AVAILABLE RECORDS:

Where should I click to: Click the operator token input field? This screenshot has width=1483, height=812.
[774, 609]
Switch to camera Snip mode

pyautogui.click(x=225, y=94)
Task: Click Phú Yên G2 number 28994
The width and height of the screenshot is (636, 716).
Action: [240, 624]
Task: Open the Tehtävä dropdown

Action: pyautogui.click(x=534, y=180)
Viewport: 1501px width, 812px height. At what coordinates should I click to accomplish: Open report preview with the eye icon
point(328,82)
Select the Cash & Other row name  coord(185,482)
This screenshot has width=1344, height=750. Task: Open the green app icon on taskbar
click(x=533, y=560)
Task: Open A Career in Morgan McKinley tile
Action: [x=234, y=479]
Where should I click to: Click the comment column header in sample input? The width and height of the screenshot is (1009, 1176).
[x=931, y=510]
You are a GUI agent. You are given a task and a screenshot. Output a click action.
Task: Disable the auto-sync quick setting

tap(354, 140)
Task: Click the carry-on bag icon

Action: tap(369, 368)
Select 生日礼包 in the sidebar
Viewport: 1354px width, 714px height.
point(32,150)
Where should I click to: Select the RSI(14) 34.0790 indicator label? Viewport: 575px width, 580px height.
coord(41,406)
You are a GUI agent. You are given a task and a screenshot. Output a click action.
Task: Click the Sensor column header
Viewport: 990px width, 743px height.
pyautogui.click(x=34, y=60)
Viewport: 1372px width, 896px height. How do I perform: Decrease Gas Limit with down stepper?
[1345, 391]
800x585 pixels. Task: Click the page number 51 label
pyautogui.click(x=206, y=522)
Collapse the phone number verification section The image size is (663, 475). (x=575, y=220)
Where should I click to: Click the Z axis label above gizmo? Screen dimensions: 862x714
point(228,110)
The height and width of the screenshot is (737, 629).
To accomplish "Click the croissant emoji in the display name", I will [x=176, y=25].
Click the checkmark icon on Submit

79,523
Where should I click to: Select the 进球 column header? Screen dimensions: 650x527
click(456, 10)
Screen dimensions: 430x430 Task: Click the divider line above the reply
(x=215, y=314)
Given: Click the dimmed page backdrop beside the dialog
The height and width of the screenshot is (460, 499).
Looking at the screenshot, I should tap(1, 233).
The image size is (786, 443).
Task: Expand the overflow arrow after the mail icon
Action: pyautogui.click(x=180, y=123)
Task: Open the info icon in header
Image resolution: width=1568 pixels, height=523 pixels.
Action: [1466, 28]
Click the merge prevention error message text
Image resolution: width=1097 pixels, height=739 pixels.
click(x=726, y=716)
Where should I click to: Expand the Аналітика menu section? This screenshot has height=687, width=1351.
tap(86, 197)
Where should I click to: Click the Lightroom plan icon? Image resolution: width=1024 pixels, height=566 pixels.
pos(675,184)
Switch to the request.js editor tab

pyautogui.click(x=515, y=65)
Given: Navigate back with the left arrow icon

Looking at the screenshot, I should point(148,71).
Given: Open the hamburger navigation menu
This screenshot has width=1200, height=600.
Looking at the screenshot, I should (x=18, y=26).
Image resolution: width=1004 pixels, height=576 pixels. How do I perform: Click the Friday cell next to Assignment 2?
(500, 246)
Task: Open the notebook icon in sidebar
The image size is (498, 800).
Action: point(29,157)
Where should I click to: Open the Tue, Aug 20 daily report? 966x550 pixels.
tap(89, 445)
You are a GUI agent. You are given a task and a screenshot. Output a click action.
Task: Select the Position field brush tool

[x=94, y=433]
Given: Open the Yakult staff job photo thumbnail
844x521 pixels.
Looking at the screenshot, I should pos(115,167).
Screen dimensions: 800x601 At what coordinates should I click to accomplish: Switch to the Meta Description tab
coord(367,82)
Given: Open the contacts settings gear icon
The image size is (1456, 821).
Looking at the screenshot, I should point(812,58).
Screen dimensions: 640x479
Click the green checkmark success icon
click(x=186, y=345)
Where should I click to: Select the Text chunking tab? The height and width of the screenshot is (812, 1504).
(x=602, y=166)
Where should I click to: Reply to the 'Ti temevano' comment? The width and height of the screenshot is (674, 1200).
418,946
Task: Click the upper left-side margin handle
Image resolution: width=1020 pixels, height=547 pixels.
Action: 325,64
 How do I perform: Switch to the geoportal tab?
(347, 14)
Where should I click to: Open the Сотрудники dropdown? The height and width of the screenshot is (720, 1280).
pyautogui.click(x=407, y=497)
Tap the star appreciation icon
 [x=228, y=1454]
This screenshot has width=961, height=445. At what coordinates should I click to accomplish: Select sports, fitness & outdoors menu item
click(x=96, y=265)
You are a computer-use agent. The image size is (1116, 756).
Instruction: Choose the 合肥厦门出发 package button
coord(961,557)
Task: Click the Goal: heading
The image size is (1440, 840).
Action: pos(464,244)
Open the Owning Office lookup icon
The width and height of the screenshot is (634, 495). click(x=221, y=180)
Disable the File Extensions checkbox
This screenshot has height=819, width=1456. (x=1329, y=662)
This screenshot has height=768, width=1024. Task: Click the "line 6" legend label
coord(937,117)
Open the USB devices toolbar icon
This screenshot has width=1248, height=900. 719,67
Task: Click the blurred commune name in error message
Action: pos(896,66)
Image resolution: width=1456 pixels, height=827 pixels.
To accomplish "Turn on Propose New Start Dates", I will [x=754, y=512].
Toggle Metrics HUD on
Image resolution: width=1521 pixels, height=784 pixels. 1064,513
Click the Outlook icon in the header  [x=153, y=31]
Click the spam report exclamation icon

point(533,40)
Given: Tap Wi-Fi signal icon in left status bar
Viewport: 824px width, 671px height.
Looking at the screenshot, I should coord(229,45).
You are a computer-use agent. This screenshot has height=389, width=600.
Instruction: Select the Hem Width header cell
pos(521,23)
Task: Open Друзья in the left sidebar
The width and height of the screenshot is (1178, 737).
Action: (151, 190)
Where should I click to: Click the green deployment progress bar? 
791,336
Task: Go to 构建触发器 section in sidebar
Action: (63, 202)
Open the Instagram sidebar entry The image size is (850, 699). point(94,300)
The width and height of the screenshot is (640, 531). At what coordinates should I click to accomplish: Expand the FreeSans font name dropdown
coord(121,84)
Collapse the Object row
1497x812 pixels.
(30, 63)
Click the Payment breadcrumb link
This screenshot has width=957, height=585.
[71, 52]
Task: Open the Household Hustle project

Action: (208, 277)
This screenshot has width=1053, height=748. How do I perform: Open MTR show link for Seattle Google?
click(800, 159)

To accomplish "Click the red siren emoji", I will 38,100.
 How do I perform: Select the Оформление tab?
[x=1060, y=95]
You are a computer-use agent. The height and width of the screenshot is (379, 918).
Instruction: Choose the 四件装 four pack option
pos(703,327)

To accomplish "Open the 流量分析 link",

WHAT YOU HAVE TO DO: Could you reproduce every one of the items above verbatim, changing and leaving out nothing?

EXERCISE OUTPUT:
Where should I click to: Click the operator token input field? This screenshot has width=1483, height=812.
[774, 609]
Switch to camera Snip mode

pyautogui.click(x=225, y=94)
Task: Click Phú Yên G2 number 28994
The width and height of the screenshot is (636, 716).
Action: [240, 624]
Task: Open the Tehtävä dropdown

Action: pyautogui.click(x=534, y=180)
Viewport: 1501px width, 812px height. At what coordinates should I click to accomplish: Open report preview with the eye icon
point(328,82)
Select the Cash & Other row name  coord(185,482)
This screenshot has width=1344, height=750. Task: Open the green app icon on taskbar
click(x=533, y=560)
Task: Open A Career in Morgan McKinley tile
Action: [x=234, y=479]
Where should I click to: Click the comment column header in sample input? The width and height of the screenshot is (1009, 1176).
[x=931, y=510]
You are a GUI agent. You are given a task and a screenshot. Output a click action.
Task: Disable the auto-sync quick setting

tap(354, 140)
Task: Click the carry-on bag icon

Action: tap(369, 368)
Select 生日礼包 in the sidebar
Viewport: 1354px width, 714px height.
point(32,150)
Where should I click to: Select the RSI(14) 34.0790 indicator label? Viewport: 575px width, 580px height.
coord(41,406)
You are a GUI agent. You are given a task and a screenshot. Output a click action.
Task: Click the Sensor column header
Viewport: 990px width, 743px height.
pyautogui.click(x=34, y=60)
Viewport: 1372px width, 896px height. How do I perform: Decrease Gas Limit with down stepper?
[1345, 391]
800x585 pixels. Task: Click the page number 51 label
pyautogui.click(x=206, y=522)
Collapse the phone number verification section The image size is (663, 475). (x=575, y=220)
Where should I click to: Click the Z axis label above gizmo? Screen dimensions: 862x714
point(228,110)
The height and width of the screenshot is (737, 629).
To accomplish "Click the croissant emoji in the display name", I will [x=176, y=25].
Click the checkmark icon on Submit

79,523
Where should I click to: Select the 进球 column header? Screen dimensions: 650x527
click(456, 10)
Screen dimensions: 430x430 Task: Click the divider line above the reply
(x=215, y=314)
Given: Click the dimmed page backdrop beside the dialog
The height and width of the screenshot is (460, 499).
Looking at the screenshot, I should tap(1, 233).
The image size is (786, 443).
Task: Expand the overflow arrow after the mail icon
Action: pyautogui.click(x=180, y=123)
Task: Open the info icon in header
Image resolution: width=1568 pixels, height=523 pixels.
Action: [1466, 28]
Click the merge prevention error message text
Image resolution: width=1097 pixels, height=739 pixels.
click(x=726, y=716)
Where should I click to: Expand the Аналітика menu section? This screenshot has height=687, width=1351.
tap(86, 197)
Where should I click to: Click the Lightroom plan icon? Image resolution: width=1024 pixels, height=566 pixels.
pos(675,184)
Switch to the request.js editor tab

pyautogui.click(x=515, y=65)
Given: Navigate back with the left arrow icon

Looking at the screenshot, I should point(148,71).
Given: Open the hamburger navigation menu
This screenshot has width=1200, height=600.
Looking at the screenshot, I should (x=18, y=26).
Image resolution: width=1004 pixels, height=576 pixels. How do I perform: Click the Friday cell next to Assignment 2?
(500, 246)
Task: Open the notebook icon in sidebar
The image size is (498, 800).
Action: point(29,157)
Where should I click to: Open the Tue, Aug 20 daily report? 966x550 pixels.
tap(89, 445)
You are a GUI agent. You are given a task and a screenshot. Output a click action.
Task: Select the Position field brush tool

[x=94, y=433]
Given: Open the Yakult staff job photo thumbnail
844x521 pixels.
Looking at the screenshot, I should pos(115,167).
Screen dimensions: 800x601 At what coordinates should I click to accomplish: Switch to the Meta Description tab
coord(367,82)
Given: Open the contacts settings gear icon
The image size is (1456, 821).
Looking at the screenshot, I should point(812,58).
Screen dimensions: 640x479
Click the green checkmark success icon
click(x=186, y=345)
Where should I click to: Select the Text chunking tab? The height and width of the screenshot is (812, 1504).
(x=602, y=166)
Where should I click to: Reply to the 'Ti temevano' comment? The width and height of the screenshot is (674, 1200).
418,946
Task: Click the upper left-side margin handle
Image resolution: width=1020 pixels, height=547 pixels.
Action: 325,64
 How do I perform: Switch to the geoportal tab?
(347, 14)
Where should I click to: Open the Сотрудники dropdown? The height and width of the screenshot is (720, 1280).
pyautogui.click(x=407, y=497)
Tap the star appreciation icon
 [x=228, y=1454]
This screenshot has width=961, height=445. At what coordinates should I click to accomplish: Select sports, fitness & outdoors menu item
click(x=96, y=265)
You are a computer-use agent. The image size is (1116, 756).
Instruction: Choose the 合肥厦门出发 package button
coord(961,557)
Task: Click the Goal: heading
The image size is (1440, 840).
Action: pos(464,244)
Open the Owning Office lookup icon
The width and height of the screenshot is (634, 495). click(x=221, y=180)
Disable the File Extensions checkbox
This screenshot has height=819, width=1456. (x=1329, y=662)
This screenshot has height=768, width=1024. Task: Click the "line 6" legend label
coord(937,117)
Open the USB devices toolbar icon
This screenshot has width=1248, height=900. 719,67
Task: Click the blurred commune name in error message
Action: pos(896,66)
Image resolution: width=1456 pixels, height=827 pixels.
To accomplish "Turn on Propose New Start Dates", I will [x=754, y=512].
Toggle Metrics HUD on
Image resolution: width=1521 pixels, height=784 pixels. 1064,513
Click the Outlook icon in the header  [x=153, y=31]
Click the spam report exclamation icon

point(533,40)
Given: Tap Wi-Fi signal icon in left status bar
Viewport: 824px width, 671px height.
Looking at the screenshot, I should coord(229,45).
You are a computer-use agent. This screenshot has height=389, width=600.
Instruction: Select the Hem Width header cell
pos(521,23)
Task: Open Друзья in the left sidebar
The width and height of the screenshot is (1178, 737).
Action: (151, 190)
Where should I click to: Click the green deployment progress bar? 
791,336
Task: Go to 构建触发器 section in sidebar
Action: (63, 202)
Open the Instagram sidebar entry The image size is (850, 699). point(94,300)
The width and height of the screenshot is (640, 531). At what coordinates should I click to accomplish: Expand the FreeSans font name dropdown
coord(121,84)
Collapse the Object row
1497x812 pixels.
(30, 63)
Click the Payment breadcrumb link
This screenshot has width=957, height=585.
[71, 52]
Task: Open the Household Hustle project

Action: (208, 277)
This screenshot has width=1053, height=748. How do I perform: Open MTR show link for Seattle Google?
click(800, 159)

To accomplish "Click the red siren emoji", I will 38,100.
 How do I perform: Select the Оформление tab?
[x=1060, y=95]
You are a computer-use agent. The height and width of the screenshot is (379, 918).
Instruction: Choose the 四件装 four pack option
pos(703,327)

To accomplish "Open the 流量分析 link",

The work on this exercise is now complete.